Since 1968, the castle has housed exhibitions of the Slovak National Museum, and at the same time, its rooms have been used by the National Council of the Slovak Republic for presentation purposes. A new restoration has been planned for years, because since 1968, only minor adaptations have been performed, such as the 1988 creation of the Treasure Chamber, the 1995 replacement of glass in the arcades of the solemn staircase, and the 1996–97 complete repair of the roof.
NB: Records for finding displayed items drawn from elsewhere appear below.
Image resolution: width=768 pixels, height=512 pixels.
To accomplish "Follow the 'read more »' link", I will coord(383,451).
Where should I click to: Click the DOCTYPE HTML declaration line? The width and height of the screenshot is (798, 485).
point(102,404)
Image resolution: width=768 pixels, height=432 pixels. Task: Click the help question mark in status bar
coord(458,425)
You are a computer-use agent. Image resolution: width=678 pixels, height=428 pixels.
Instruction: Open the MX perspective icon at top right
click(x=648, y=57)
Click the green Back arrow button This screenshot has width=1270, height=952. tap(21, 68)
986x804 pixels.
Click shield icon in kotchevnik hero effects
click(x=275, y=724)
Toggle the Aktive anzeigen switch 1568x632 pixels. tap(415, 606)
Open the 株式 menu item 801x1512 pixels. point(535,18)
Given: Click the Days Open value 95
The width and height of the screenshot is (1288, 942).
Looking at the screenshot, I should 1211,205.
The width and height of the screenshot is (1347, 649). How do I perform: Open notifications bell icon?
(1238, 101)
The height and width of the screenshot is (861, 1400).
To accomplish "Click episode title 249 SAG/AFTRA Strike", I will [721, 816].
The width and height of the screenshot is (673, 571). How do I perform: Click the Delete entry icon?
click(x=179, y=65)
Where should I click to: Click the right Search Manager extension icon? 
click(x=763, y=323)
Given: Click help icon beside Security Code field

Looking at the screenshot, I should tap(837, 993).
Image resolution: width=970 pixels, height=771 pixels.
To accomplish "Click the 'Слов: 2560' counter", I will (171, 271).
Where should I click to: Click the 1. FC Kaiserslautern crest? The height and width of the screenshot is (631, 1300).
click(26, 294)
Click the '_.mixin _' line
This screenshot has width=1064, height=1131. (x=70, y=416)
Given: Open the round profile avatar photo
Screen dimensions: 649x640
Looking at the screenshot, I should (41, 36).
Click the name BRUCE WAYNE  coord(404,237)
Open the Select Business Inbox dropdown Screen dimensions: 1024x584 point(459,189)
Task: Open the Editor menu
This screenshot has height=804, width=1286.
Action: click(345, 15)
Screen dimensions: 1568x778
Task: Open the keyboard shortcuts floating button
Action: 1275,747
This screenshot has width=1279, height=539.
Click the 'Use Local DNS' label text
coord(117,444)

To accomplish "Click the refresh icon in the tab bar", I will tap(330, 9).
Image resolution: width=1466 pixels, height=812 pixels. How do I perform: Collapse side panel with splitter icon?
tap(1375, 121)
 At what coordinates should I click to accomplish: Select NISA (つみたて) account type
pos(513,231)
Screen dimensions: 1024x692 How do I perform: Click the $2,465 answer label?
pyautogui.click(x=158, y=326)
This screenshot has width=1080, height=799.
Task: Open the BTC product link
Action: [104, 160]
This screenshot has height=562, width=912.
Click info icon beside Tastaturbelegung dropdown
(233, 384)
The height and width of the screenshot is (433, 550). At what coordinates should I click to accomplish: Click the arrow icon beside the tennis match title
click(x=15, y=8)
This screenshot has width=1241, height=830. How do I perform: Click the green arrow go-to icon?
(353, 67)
The last minor adaptations occurred on the occasion of the Bush-Putin Bratislava summit, in February 2005. A massive reconstruction was started in 2008 and was expected to last five years and cost 1.5–2 billion Slovak korunas (47.06–62.75 million euro).

On 6 June 2010, the reconstruction of the Honorary Courtyard of Bratislava Castle was completed, with a nationally televised unveiling ceremony of an equestrian statue of Svatopluk by sculptor Ján Kulich.